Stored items
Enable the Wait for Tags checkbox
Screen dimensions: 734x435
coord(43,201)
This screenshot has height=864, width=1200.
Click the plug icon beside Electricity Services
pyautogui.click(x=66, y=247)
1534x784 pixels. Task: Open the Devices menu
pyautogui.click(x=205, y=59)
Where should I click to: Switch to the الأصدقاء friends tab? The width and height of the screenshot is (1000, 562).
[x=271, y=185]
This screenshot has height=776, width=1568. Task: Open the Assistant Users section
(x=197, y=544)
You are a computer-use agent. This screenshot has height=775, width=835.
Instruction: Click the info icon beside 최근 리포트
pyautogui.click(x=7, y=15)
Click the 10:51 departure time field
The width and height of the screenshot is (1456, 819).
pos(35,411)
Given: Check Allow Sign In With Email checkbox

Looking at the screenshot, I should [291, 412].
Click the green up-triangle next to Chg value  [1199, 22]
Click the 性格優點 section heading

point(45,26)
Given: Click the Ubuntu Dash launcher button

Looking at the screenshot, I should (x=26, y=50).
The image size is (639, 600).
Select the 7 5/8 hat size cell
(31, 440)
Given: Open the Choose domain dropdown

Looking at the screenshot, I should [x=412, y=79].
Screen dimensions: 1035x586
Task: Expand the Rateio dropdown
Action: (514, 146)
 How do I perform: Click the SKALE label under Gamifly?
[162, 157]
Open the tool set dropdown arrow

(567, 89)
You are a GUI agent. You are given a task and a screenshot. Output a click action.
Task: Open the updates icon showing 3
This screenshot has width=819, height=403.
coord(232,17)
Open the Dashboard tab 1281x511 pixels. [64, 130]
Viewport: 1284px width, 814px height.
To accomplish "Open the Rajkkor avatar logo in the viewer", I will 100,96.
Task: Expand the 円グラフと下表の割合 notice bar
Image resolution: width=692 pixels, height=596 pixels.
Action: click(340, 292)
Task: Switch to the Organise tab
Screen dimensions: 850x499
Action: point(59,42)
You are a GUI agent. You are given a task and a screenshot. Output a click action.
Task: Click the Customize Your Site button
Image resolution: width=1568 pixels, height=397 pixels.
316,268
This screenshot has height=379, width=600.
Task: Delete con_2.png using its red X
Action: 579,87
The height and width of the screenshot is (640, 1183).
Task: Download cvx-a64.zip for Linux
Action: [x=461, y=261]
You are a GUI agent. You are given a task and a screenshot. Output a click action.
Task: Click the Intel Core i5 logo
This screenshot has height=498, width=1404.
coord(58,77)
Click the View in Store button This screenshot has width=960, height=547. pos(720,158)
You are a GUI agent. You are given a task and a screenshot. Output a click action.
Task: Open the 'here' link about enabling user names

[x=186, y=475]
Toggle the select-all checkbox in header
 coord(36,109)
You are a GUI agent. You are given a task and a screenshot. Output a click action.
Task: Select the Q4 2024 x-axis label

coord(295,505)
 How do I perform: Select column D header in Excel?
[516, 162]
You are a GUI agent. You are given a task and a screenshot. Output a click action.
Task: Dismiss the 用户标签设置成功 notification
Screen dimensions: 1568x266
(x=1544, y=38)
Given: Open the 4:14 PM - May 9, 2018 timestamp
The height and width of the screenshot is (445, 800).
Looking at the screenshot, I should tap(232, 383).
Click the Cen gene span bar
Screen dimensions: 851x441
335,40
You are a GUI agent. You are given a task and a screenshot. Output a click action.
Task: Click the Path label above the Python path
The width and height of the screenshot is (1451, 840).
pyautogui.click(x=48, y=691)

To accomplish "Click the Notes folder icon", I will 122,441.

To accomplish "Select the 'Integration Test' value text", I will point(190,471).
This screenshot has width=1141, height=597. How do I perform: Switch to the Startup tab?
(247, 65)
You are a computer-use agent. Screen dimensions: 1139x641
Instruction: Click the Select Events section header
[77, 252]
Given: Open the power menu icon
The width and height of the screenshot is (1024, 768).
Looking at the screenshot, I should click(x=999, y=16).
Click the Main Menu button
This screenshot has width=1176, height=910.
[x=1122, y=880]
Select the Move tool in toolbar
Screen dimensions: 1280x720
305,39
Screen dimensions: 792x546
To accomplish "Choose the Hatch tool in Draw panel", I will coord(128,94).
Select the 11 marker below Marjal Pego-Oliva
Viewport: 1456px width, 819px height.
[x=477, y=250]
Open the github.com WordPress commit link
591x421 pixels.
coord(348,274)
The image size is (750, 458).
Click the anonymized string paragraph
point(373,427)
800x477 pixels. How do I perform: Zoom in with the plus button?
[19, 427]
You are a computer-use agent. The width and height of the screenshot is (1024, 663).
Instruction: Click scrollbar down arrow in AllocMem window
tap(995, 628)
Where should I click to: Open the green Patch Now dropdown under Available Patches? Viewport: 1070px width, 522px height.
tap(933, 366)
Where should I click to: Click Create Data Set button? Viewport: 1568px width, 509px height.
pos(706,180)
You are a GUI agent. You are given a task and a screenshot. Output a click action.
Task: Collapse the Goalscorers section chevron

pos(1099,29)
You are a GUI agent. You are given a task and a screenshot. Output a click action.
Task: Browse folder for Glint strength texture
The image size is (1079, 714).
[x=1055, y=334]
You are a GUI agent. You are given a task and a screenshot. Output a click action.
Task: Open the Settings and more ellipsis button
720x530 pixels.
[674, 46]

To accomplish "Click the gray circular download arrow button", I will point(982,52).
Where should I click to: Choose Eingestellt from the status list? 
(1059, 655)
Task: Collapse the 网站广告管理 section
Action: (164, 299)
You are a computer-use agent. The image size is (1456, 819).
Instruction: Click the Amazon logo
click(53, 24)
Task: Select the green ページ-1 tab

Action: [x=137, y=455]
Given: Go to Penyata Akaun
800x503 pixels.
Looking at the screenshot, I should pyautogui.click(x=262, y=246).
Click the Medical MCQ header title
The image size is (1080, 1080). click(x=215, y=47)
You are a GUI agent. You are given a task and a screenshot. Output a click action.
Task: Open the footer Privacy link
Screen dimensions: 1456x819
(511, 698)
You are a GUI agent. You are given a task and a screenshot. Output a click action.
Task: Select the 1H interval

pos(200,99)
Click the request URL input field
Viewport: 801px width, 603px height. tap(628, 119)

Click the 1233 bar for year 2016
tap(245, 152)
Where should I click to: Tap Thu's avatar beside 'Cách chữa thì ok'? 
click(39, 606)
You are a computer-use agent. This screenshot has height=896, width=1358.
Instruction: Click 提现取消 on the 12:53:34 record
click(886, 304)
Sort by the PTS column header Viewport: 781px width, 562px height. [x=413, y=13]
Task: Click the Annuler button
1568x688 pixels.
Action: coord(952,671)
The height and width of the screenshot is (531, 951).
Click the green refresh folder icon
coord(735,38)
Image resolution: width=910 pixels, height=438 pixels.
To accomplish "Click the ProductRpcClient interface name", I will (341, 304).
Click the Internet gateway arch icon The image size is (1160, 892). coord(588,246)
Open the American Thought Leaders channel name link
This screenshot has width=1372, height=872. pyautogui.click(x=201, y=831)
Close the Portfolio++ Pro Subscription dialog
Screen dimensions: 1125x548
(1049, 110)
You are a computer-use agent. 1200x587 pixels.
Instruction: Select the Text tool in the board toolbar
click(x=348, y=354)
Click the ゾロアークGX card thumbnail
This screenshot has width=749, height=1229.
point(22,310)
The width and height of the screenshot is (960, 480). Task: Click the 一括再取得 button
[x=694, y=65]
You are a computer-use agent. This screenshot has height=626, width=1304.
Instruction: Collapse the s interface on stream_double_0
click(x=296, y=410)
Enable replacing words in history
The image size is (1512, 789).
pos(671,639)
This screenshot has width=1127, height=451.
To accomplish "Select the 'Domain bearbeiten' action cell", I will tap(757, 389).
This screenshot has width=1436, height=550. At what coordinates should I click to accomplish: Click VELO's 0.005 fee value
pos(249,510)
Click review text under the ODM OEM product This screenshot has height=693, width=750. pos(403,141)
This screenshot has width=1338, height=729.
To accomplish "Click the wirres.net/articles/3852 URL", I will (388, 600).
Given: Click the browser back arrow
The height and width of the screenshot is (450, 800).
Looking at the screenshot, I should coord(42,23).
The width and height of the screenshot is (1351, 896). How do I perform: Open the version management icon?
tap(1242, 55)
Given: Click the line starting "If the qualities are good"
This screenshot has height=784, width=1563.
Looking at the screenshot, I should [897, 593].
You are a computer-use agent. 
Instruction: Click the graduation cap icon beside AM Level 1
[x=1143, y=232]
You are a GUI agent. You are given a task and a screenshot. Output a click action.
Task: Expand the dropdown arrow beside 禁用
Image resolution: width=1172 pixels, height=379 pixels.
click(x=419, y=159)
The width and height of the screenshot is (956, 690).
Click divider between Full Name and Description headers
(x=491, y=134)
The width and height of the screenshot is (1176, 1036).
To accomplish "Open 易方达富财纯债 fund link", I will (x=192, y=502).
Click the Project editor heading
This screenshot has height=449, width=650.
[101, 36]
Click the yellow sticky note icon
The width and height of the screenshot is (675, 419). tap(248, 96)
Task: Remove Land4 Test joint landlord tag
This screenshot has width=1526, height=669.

# INSTRUCTIONS FOR THE TASK
Determine how many lines of the entries above carry the string "Test", and give that number alone.

# WRITTEN ANSWER
2